**** SUPPLIED ENTRIES ****

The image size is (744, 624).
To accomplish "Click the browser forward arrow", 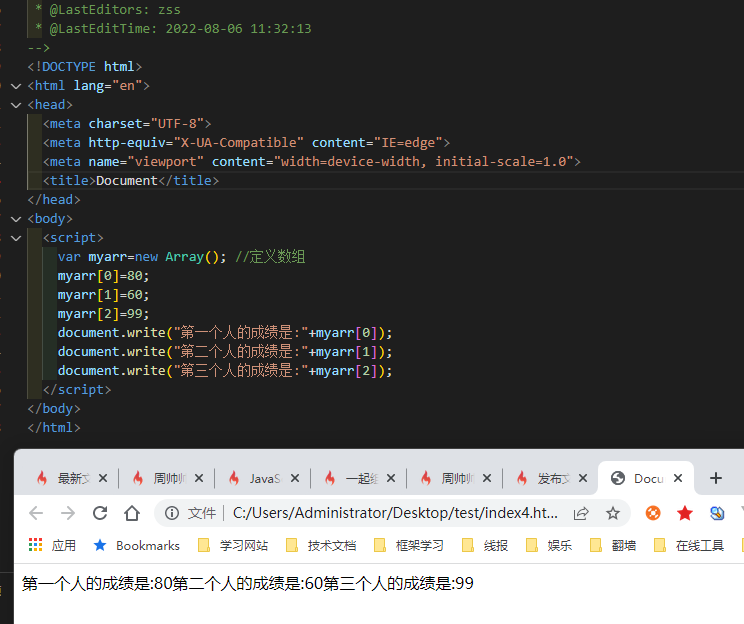I will (68, 513).
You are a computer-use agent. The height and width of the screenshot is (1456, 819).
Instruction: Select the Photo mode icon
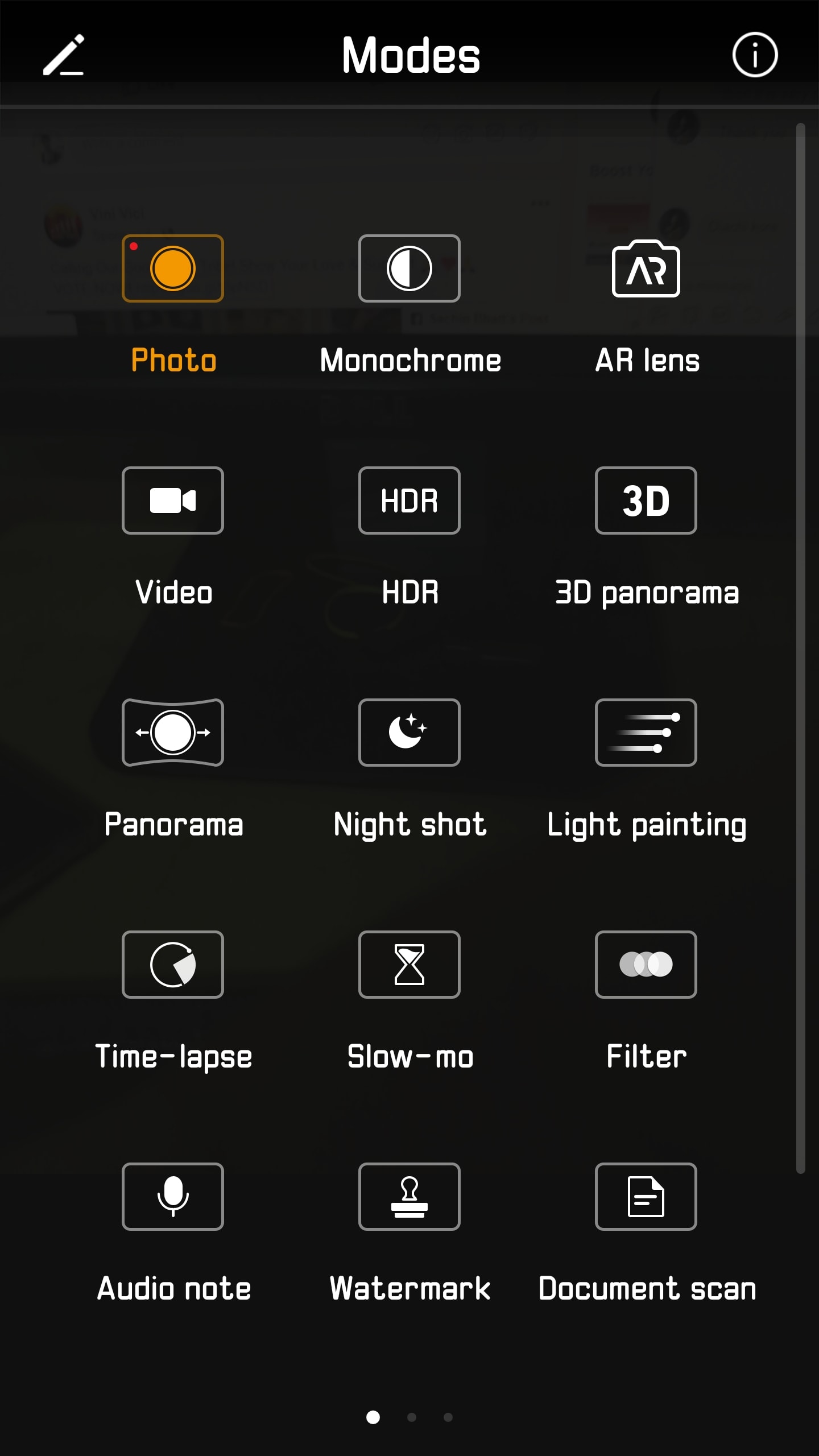coord(173,268)
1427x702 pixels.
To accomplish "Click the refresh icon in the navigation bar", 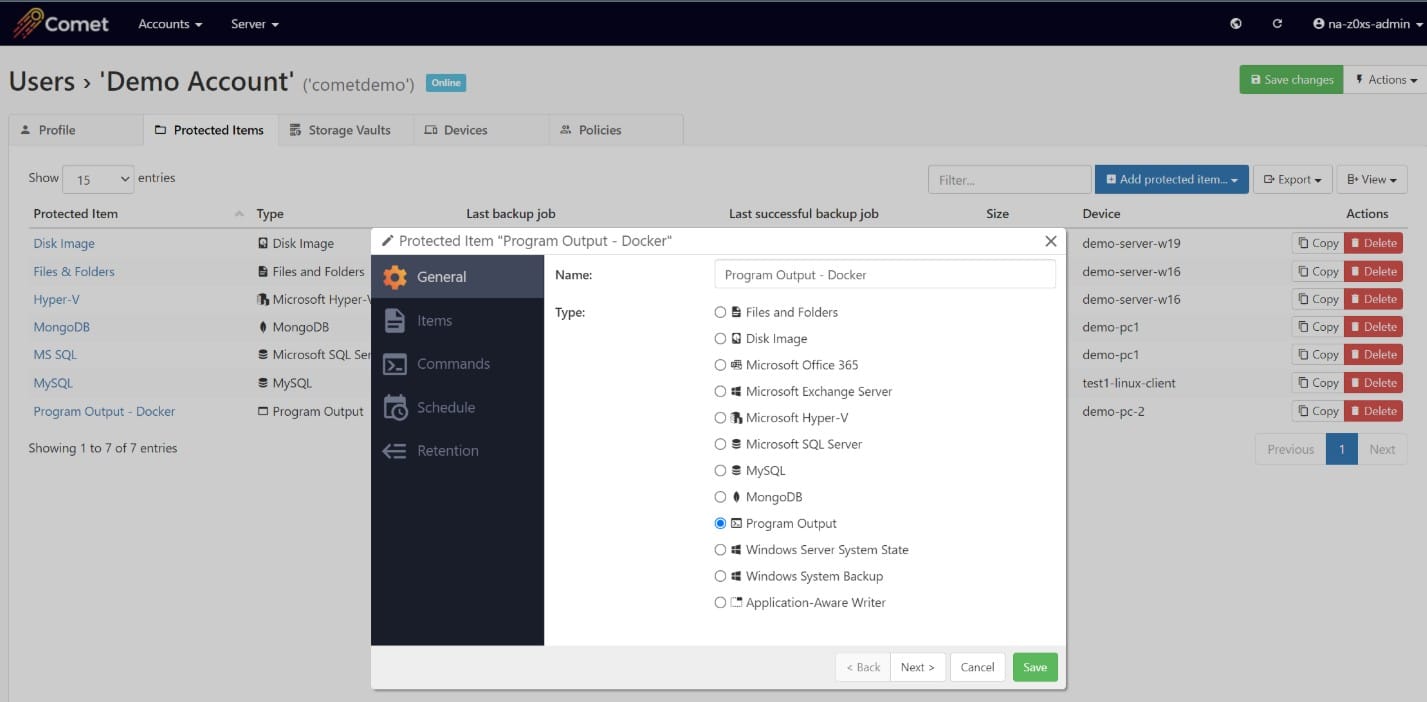I will 1277,22.
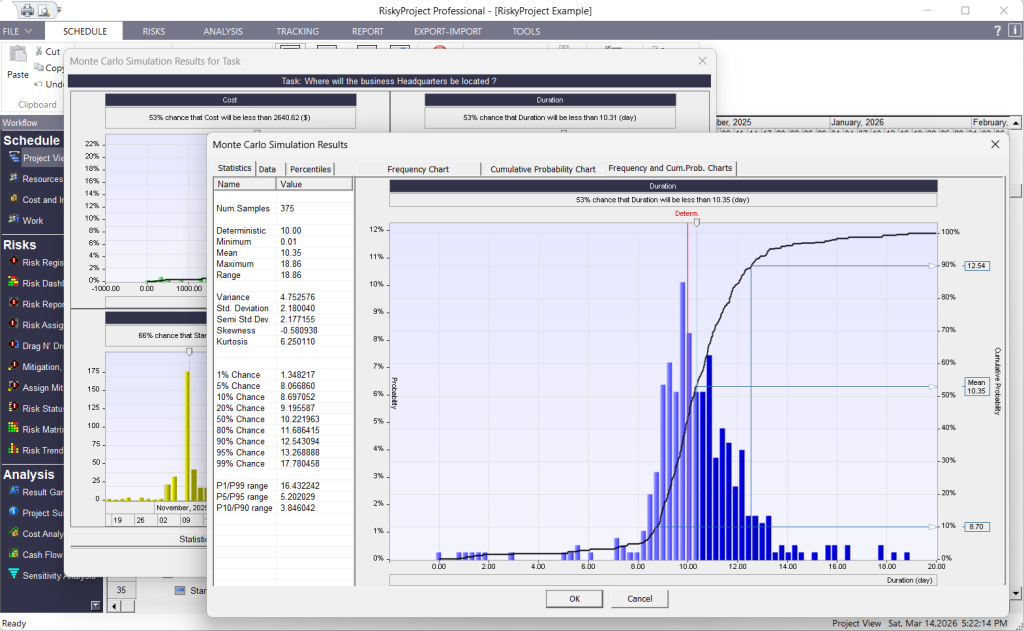Screen dimensions: 1024x631
Task: Select the Sensitivity Analysis sidebar icon
Action: [14, 574]
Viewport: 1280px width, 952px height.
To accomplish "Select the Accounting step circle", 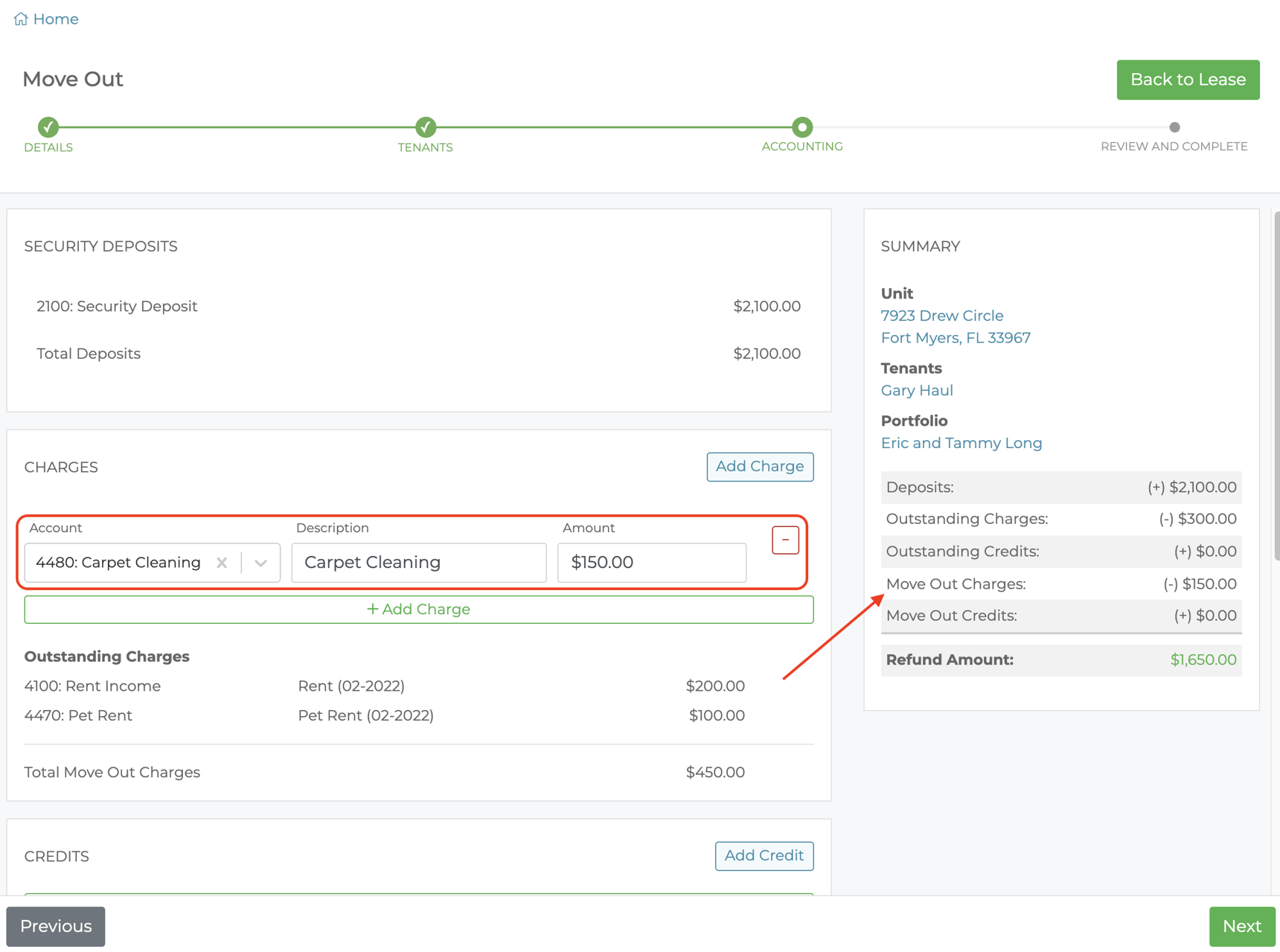I will click(x=801, y=127).
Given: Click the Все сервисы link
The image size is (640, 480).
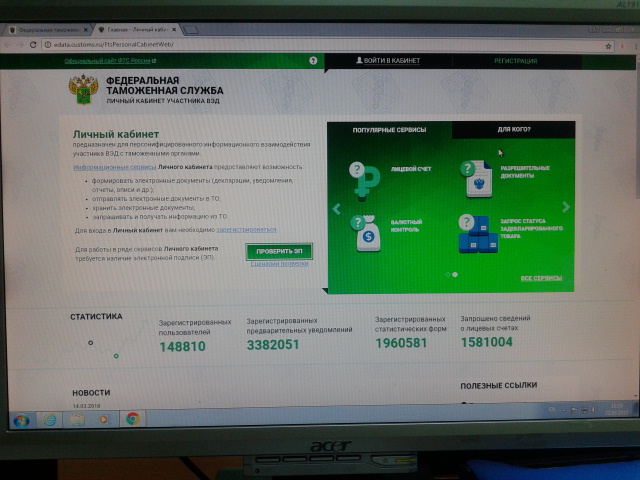Looking at the screenshot, I should (541, 277).
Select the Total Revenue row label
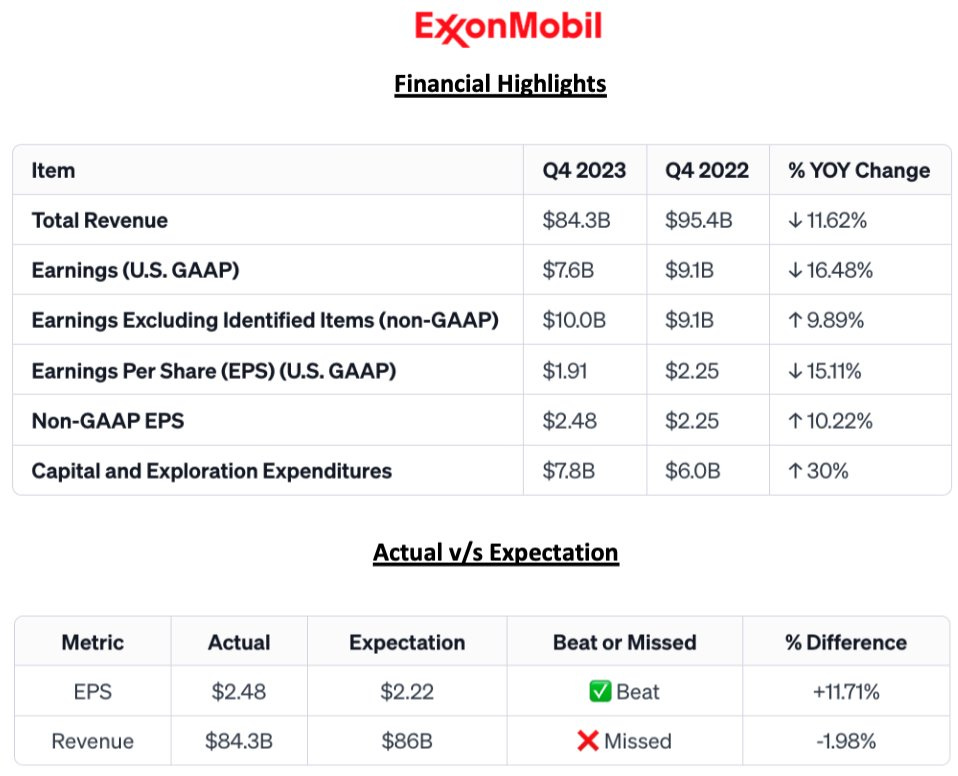Image resolution: width=958 pixels, height=776 pixels. tap(100, 221)
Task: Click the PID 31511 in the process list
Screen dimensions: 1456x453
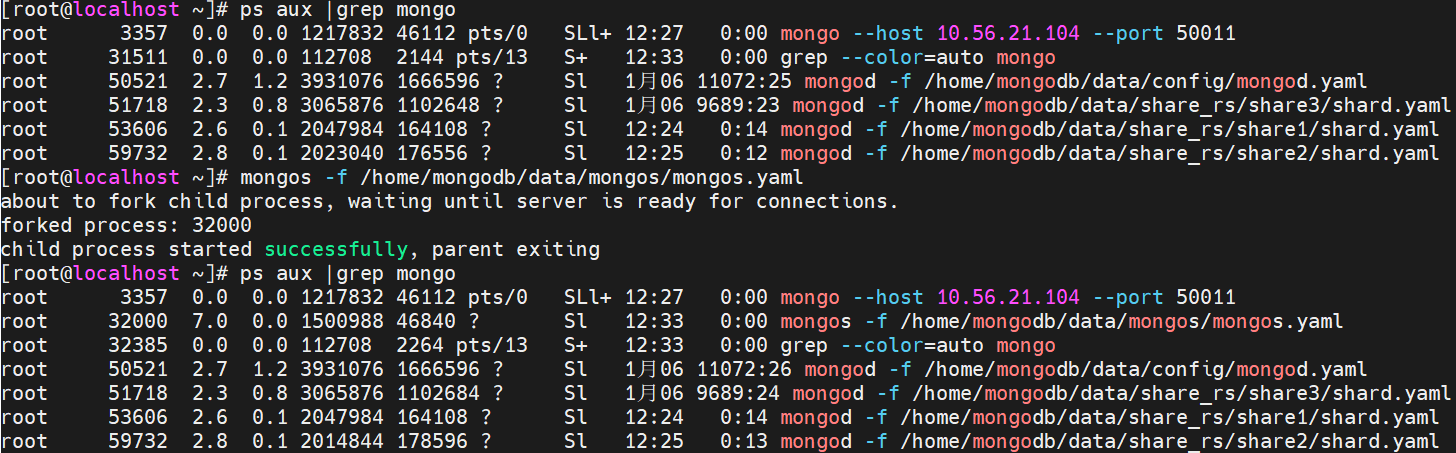Action: (132, 57)
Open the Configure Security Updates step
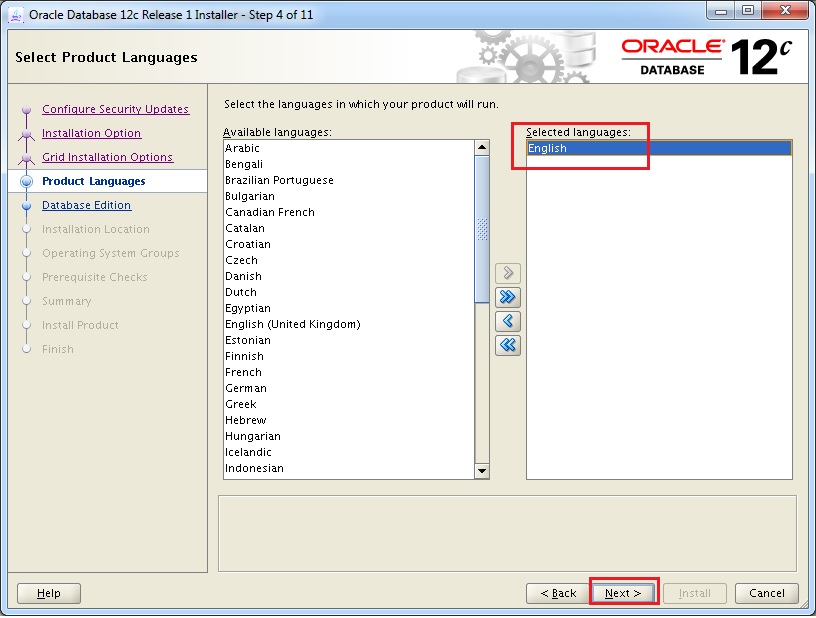This screenshot has width=816, height=618. pyautogui.click(x=115, y=109)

****

*ABOUT THIS TASK*
Your answer must consist only of the lines from the one containing "Task: Click the PID 31511 in the process list" through the end of the entries, restated word for word, with no pictures.

*TASK SOLUTION*
Task: Click the PID 31511 in the process list
Screen dimensions: 1456x453
Action: (132, 57)
Open the Configure Security Updates step
This screenshot has width=816, height=618. pyautogui.click(x=115, y=109)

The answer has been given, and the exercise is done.